To do >>
Everything in the data that follows has to be repeated verbatim.

Exercise materials >>
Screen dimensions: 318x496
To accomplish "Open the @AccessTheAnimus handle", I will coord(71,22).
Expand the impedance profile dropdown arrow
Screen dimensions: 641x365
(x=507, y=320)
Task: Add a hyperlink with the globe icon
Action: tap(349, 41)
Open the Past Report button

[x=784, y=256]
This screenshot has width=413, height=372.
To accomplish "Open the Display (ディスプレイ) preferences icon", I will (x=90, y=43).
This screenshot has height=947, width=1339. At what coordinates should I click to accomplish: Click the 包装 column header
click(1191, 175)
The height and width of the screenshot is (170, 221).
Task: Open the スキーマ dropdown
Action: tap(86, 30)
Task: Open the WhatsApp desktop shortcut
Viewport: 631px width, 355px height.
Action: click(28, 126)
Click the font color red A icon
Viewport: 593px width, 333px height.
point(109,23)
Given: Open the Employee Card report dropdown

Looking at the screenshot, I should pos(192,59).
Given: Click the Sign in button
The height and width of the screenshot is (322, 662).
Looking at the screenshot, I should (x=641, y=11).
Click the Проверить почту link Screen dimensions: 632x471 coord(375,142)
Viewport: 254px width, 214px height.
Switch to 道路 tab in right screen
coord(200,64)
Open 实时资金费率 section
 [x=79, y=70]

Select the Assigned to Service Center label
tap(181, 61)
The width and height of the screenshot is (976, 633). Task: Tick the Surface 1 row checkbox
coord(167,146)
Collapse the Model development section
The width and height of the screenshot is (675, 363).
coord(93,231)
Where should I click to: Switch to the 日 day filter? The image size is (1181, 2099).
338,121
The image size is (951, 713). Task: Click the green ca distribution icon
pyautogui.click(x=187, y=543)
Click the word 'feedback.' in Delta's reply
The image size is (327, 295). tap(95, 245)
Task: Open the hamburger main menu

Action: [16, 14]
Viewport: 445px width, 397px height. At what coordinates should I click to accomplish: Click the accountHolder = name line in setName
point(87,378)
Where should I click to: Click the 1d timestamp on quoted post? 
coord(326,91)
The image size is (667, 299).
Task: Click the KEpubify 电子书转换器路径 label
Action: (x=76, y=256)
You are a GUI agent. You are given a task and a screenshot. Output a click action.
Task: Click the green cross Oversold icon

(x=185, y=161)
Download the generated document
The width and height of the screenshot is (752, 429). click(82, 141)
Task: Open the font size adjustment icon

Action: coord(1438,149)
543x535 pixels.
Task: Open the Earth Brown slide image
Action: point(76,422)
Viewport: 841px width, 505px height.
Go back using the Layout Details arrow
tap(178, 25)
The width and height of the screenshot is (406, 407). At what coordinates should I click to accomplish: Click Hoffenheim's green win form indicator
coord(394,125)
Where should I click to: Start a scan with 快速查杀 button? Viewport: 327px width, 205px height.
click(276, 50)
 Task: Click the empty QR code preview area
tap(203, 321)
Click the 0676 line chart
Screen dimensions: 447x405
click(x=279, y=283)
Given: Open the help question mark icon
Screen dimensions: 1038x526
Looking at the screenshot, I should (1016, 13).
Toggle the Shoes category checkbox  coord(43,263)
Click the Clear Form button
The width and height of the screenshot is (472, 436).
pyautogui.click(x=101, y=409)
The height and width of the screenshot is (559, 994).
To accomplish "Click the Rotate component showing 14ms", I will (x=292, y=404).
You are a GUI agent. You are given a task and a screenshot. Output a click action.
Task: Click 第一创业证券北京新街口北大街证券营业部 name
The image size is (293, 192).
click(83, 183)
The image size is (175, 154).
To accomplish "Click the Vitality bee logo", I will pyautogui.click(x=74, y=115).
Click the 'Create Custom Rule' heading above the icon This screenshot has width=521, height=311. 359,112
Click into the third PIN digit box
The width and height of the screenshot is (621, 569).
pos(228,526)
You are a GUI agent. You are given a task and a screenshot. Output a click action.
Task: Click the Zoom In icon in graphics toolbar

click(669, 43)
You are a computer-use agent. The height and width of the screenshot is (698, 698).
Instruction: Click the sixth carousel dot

Written solution >>
Screen dimensions: 318x496
To accomplish "Open the @AccessTheAnimus handle", I will coord(71,22).
Expand the impedance profile dropdown arrow
Screen dimensions: 641x365
(x=507, y=320)
Task: Add a hyperlink with the globe icon
Action: tap(349, 41)
Open the Past Report button

[x=784, y=256]
This screenshot has width=413, height=372.
To accomplish "Open the Display (ディスプレイ) preferences icon", I will (x=90, y=43).
This screenshot has height=947, width=1339. At what coordinates should I click to accomplish: Click the 包装 column header
click(1191, 175)
The height and width of the screenshot is (170, 221).
Task: Open the スキーマ dropdown
Action: tap(86, 30)
Task: Open the WhatsApp desktop shortcut
Viewport: 631px width, 355px height.
Action: click(28, 126)
Click the font color red A icon
Viewport: 593px width, 333px height.
point(109,23)
Given: Open the Employee Card report dropdown

Looking at the screenshot, I should pos(192,59).
Given: Click the Sign in button
The height and width of the screenshot is (322, 662).
Looking at the screenshot, I should (x=641, y=11).
Click the Проверить почту link Screen dimensions: 632x471 coord(375,142)
Viewport: 254px width, 214px height.
Switch to 道路 tab in right screen
coord(200,64)
Open 实时资金费率 section
 [x=79, y=70]

Select the Assigned to Service Center label
tap(181, 61)
The width and height of the screenshot is (976, 633). Task: Tick the Surface 1 row checkbox
coord(167,146)
Collapse the Model development section
The width and height of the screenshot is (675, 363).
coord(93,231)
Where should I click to: Switch to the 日 day filter? The image size is (1181, 2099).
338,121
The image size is (951, 713). Task: Click the green ca distribution icon
pyautogui.click(x=187, y=543)
Click the word 'feedback.' in Delta's reply
The image size is (327, 295). tap(95, 245)
Task: Open the hamburger main menu

Action: [16, 14]
Viewport: 445px width, 397px height. At what coordinates should I click to accomplish: Click the accountHolder = name line in setName
point(87,378)
Where should I click to: Click the 1d timestamp on quoted post? 
coord(326,91)
The image size is (667, 299).
Task: Click the KEpubify 电子书转换器路径 label
Action: (x=76, y=256)
You are a GUI agent. You are given a task and a screenshot. Output a click action.
Task: Click the green cross Oversold icon

(x=185, y=161)
Download the generated document
The width and height of the screenshot is (752, 429). click(82, 141)
Task: Open the font size adjustment icon

Action: coord(1438,149)
543x535 pixels.
Task: Open the Earth Brown slide image
Action: point(76,422)
Viewport: 841px width, 505px height.
Go back using the Layout Details arrow
tap(178, 25)
The width and height of the screenshot is (406, 407). At what coordinates should I click to accomplish: Click Hoffenheim's green win form indicator
coord(394,125)
Where should I click to: Start a scan with 快速查杀 button? Viewport: 327px width, 205px height.
click(276, 50)
 Task: Click the empty QR code preview area
tap(203, 321)
Click the 0676 line chart
Screen dimensions: 447x405
click(x=279, y=283)
Given: Open the help question mark icon
Screen dimensions: 1038x526
Looking at the screenshot, I should (1016, 13).
Toggle the Shoes category checkbox  coord(43,263)
Click the Clear Form button
The width and height of the screenshot is (472, 436).
pyautogui.click(x=101, y=409)
The height and width of the screenshot is (559, 994).
To accomplish "Click the Rotate component showing 14ms", I will (x=292, y=404).
You are a GUI agent. You are given a task and a screenshot. Output a click action.
Task: Click 第一创业证券北京新街口北大街证券营业部 name
The image size is (293, 192).
click(83, 183)
The image size is (175, 154).
To accomplish "Click the Vitality bee logo", I will pyautogui.click(x=74, y=115).
Click the 'Create Custom Rule' heading above the icon This screenshot has width=521, height=311. 359,112
Click into the third PIN digit box
The width and height of the screenshot is (621, 569).
pos(228,526)
You are a GUI agent. You are given a task and a screenshot. Output a click action.
Task: Click the Zoom In icon in graphics toolbar

click(669, 43)
You are a computer-use agent. The height and width of the screenshot is (698, 698).
Instruction: Click the sixth carousel dot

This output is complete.